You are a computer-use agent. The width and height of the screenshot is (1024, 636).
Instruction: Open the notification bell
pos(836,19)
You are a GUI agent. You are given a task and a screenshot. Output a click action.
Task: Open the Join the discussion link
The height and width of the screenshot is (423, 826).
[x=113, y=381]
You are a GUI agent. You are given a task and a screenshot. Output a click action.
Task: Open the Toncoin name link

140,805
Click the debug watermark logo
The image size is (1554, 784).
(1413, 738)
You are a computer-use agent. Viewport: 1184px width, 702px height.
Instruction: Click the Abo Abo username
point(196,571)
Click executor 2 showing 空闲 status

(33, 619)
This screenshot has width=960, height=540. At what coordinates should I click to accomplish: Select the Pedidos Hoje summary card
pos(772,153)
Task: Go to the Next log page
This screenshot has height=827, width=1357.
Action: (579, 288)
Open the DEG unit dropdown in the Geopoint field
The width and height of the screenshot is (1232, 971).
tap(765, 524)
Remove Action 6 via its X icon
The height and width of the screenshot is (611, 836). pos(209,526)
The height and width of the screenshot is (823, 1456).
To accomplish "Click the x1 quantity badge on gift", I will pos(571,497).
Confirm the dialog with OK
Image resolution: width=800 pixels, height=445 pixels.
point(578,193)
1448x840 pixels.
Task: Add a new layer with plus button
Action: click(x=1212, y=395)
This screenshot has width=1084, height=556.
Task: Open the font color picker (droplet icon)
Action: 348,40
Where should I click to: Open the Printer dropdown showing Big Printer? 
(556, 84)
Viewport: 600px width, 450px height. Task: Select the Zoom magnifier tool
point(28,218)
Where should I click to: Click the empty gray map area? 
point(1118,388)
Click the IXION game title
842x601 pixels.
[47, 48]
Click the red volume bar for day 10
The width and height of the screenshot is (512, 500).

○ ○ ○

_PROBLEM_: Copy the data above in full, character for character.

_ANSWER FOR THE TASK_:
You are a computer-use agent. The width and height of the screenshot is (1024, 636).
Instruction: Open the notification bell
pos(836,19)
You are a GUI agent. You are given a task and a screenshot. Output a click action.
Task: Open the Join the discussion link
The height and width of the screenshot is (423, 826).
[x=113, y=381]
You are a GUI agent. You are given a task and a screenshot. Output a click action.
Task: Open the Toncoin name link

140,805
Click the debug watermark logo
The image size is (1554, 784).
(1413, 738)
You are a computer-use agent. Viewport: 1184px width, 702px height.
Instruction: Click the Abo Abo username
point(196,571)
Click executor 2 showing 空闲 status

(33, 619)
This screenshot has width=960, height=540. At what coordinates should I click to accomplish: Select the Pedidos Hoje summary card
pos(772,153)
Task: Go to the Next log page
This screenshot has height=827, width=1357.
Action: (579, 288)
Open the DEG unit dropdown in the Geopoint field
The width and height of the screenshot is (1232, 971).
tap(765, 524)
Remove Action 6 via its X icon
The height and width of the screenshot is (611, 836). pos(209,526)
The height and width of the screenshot is (823, 1456).
To accomplish "Click the x1 quantity badge on gift", I will pos(571,497).
Confirm the dialog with OK
Image resolution: width=800 pixels, height=445 pixels.
point(578,193)
1448x840 pixels.
Task: Add a new layer with plus button
Action: click(x=1212, y=395)
This screenshot has width=1084, height=556.
Task: Open the font color picker (droplet icon)
Action: 348,40
Where should I click to: Open the Printer dropdown showing Big Printer? 
(556, 84)
Viewport: 600px width, 450px height. Task: Select the Zoom magnifier tool
point(28,218)
Where should I click to: Click the empty gray map area? 
point(1118,388)
Click the IXION game title
842x601 pixels.
[47, 48]
Click the red volume bar for day 10
The width and height of the screenshot is (512, 500).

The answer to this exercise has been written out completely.